Timeline Visualizations¶
Trace Volume Over Time¶
Shows trace volume distribution across the selected time range with peak detection for unusual traffic spikes.
Latency Trends¶
Line graph showing P50, P95, and P99 latency trends over time with visual indicators for performance zones.
Error Rate Trends¶
Shows error rate changes over time, highlighting periods of elevated error rates.
Understanding the Data¶
Latency Percentiles¶
- P50 (Median): Half of your requests are faster than this value
- P95: 95% of requests are faster than this value (good for SLA monitoring)

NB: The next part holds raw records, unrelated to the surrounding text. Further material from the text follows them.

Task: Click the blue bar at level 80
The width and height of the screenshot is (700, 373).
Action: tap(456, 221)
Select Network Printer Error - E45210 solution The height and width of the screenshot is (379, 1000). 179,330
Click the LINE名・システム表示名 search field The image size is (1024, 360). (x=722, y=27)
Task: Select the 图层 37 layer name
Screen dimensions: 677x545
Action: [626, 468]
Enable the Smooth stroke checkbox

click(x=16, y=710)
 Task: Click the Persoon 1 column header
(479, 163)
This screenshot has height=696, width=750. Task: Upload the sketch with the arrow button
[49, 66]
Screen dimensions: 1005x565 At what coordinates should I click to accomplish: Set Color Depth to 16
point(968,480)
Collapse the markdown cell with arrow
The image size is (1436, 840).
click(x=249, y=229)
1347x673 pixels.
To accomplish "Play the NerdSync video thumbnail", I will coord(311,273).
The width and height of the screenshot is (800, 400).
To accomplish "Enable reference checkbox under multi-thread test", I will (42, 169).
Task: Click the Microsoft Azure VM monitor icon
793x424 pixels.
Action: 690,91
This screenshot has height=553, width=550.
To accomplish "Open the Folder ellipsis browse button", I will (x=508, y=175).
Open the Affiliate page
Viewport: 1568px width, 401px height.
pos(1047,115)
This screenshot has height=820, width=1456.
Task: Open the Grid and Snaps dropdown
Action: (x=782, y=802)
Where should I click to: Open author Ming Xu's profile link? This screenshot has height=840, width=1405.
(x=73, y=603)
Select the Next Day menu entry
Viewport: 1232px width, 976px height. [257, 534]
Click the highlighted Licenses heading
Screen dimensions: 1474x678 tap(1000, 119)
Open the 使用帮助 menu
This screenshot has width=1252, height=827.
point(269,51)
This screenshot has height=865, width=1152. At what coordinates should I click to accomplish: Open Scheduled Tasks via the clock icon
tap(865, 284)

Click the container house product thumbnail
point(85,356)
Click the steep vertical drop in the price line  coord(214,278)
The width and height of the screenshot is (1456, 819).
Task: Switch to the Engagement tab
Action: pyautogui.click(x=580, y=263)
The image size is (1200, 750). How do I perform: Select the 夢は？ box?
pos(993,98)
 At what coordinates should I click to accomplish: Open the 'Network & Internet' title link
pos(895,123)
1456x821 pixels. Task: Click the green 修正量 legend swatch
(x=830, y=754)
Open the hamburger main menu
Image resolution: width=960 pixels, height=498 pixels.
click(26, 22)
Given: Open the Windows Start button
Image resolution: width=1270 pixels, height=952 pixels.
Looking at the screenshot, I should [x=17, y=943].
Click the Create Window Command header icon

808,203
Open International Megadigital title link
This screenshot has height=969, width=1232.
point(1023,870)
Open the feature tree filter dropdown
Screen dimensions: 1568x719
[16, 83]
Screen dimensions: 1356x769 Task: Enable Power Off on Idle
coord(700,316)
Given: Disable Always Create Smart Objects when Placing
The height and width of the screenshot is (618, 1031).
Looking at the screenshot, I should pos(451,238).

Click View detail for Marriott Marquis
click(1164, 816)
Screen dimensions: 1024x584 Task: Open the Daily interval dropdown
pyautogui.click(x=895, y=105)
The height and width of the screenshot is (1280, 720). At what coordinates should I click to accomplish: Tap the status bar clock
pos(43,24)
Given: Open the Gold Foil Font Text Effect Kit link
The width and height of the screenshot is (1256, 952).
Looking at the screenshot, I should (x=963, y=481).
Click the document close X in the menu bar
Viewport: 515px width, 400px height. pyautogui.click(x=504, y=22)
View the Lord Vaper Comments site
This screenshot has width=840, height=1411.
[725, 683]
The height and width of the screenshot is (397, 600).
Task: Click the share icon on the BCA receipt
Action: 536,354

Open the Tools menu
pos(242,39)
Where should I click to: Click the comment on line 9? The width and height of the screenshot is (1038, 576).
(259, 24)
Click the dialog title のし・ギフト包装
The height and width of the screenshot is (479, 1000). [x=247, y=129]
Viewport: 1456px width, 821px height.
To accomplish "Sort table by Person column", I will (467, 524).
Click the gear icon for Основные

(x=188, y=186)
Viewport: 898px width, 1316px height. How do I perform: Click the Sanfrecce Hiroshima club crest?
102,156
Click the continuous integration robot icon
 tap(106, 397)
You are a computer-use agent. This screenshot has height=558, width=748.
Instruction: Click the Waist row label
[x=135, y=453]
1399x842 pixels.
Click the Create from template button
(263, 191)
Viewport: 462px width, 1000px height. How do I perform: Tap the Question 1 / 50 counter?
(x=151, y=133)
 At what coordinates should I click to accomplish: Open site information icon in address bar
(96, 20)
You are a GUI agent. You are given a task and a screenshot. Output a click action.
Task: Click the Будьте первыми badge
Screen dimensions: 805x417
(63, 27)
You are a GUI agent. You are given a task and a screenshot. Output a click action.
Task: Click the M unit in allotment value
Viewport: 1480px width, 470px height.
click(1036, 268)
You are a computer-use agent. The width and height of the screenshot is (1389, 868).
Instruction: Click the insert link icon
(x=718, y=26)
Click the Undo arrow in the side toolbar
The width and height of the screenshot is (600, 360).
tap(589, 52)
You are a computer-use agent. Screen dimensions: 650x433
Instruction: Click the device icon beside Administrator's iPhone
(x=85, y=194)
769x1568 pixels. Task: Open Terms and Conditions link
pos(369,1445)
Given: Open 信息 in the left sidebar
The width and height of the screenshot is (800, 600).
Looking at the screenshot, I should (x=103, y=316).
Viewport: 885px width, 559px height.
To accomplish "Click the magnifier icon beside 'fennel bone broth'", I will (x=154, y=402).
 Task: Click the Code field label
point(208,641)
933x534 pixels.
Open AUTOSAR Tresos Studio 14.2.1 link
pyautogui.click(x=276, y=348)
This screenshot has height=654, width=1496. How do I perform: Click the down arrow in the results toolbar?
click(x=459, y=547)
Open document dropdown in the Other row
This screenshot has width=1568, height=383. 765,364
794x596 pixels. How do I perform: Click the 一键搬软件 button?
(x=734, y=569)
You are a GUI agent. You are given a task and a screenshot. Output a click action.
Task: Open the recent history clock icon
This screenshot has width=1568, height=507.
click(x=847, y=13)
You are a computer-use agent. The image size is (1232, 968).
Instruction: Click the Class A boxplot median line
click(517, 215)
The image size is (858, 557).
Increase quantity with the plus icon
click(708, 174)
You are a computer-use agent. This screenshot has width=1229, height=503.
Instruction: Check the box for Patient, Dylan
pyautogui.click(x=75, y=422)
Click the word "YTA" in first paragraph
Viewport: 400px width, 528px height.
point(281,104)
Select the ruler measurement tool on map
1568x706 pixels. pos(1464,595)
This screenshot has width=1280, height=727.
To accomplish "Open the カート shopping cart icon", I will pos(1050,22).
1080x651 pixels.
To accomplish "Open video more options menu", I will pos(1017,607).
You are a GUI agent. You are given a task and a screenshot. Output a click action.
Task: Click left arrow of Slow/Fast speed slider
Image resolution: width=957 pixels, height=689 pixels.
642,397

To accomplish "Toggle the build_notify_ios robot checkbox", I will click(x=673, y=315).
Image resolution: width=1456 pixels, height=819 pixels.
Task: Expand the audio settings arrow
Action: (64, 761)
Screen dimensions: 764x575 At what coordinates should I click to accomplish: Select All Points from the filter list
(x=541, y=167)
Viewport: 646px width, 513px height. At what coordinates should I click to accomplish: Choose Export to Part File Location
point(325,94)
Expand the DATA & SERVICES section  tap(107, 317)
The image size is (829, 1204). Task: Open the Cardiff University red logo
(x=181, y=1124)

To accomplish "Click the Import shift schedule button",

- P99: 99% of requests are faster than this value (captures worst-case performance)
Error Classification¶
- HTTP Errors: 4xx and 5xx status codes
- Exception Errors: Unhandled exceptions in application code
- Timeout Errors: Requests that exceeded configured timeouts
- Dependency Errors: Errors from external services or databases
Service Health Indicators¶
- Green: Service operating normally, low error rate, acceptable latency
- Yellow: Service showing warning signs (elevated latency or moderate error rate)
- Red: Service experiencing issues (high error rate or severe latency problems)
Common Use Cases¶
Performance Monitoring¶
Track application response times across all services and identify performance degradation before it affects users.
Error Tracking¶
Monitor error rates across all services and identify which services are most error-prone.
Capacity Planning¶
Analyze traffic patterns to predict capacity needs and monitor service load distribution.
Deployment Impact Analysis¶
Compare performance before and after deployments and monitor error rates during releases.